• _The exercise_: Quote the rows from the line with "Given: Click the GD column header" to the line with "Looking at the screenshot, I should point(841,104).", including both of those lines. Leave the pictures out of your answer.

• _Information given_:
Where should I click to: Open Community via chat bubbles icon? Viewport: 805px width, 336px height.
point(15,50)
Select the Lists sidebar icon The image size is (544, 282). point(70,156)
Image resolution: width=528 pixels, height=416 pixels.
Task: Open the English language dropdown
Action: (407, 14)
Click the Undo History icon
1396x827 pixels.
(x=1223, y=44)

--

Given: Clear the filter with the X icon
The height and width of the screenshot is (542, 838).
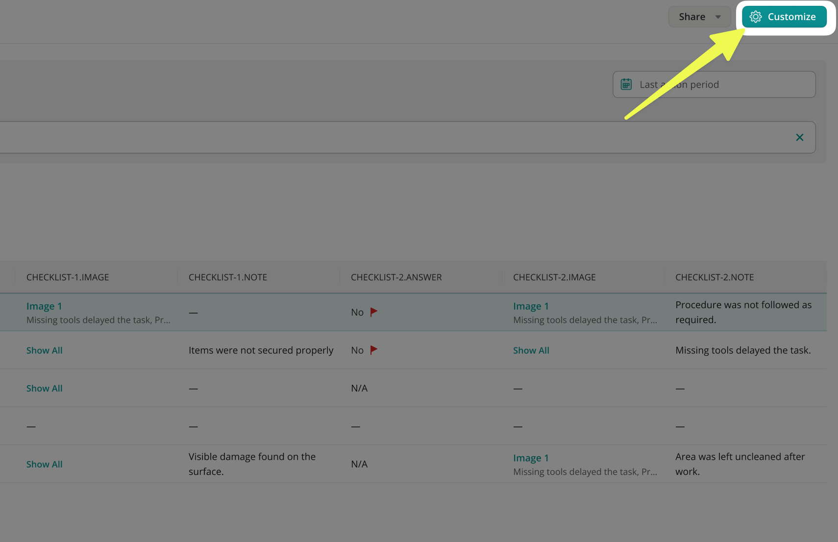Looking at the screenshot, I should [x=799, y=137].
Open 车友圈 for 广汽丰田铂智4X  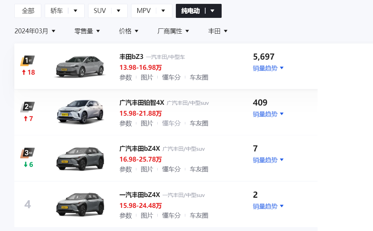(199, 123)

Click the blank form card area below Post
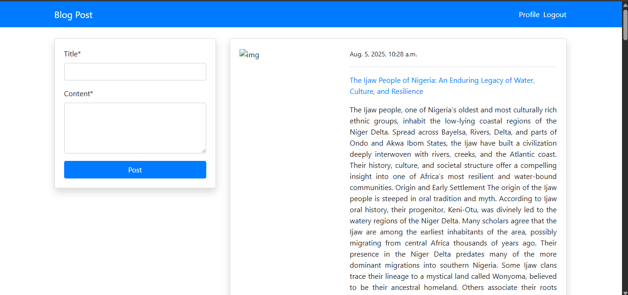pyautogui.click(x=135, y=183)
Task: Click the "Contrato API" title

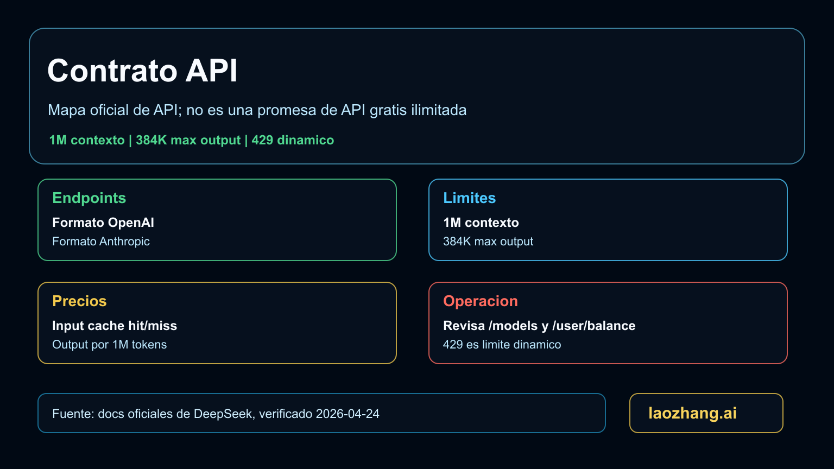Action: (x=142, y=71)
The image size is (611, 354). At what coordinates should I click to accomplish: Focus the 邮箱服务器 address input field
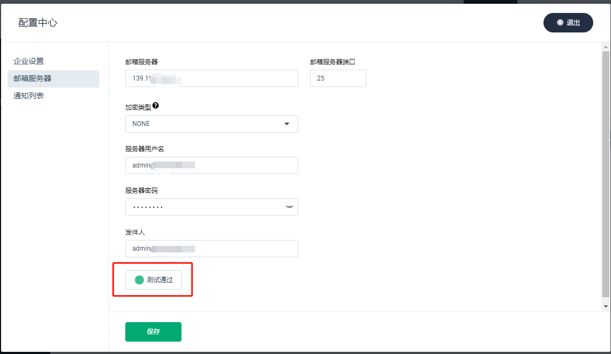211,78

* * *

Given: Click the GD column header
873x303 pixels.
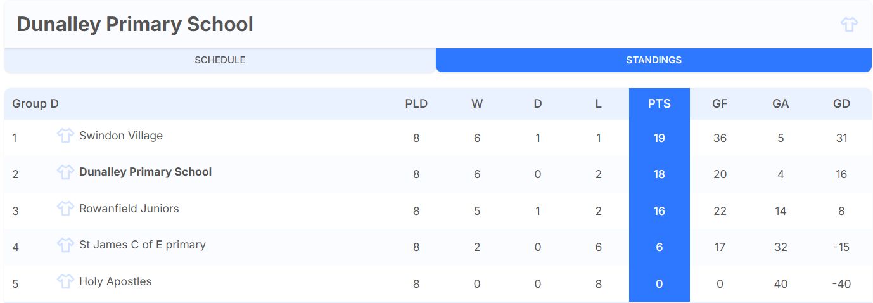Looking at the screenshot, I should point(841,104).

• _Problem solution_:
Given: Click the GD column header
873x303 pixels.
Looking at the screenshot, I should point(841,104).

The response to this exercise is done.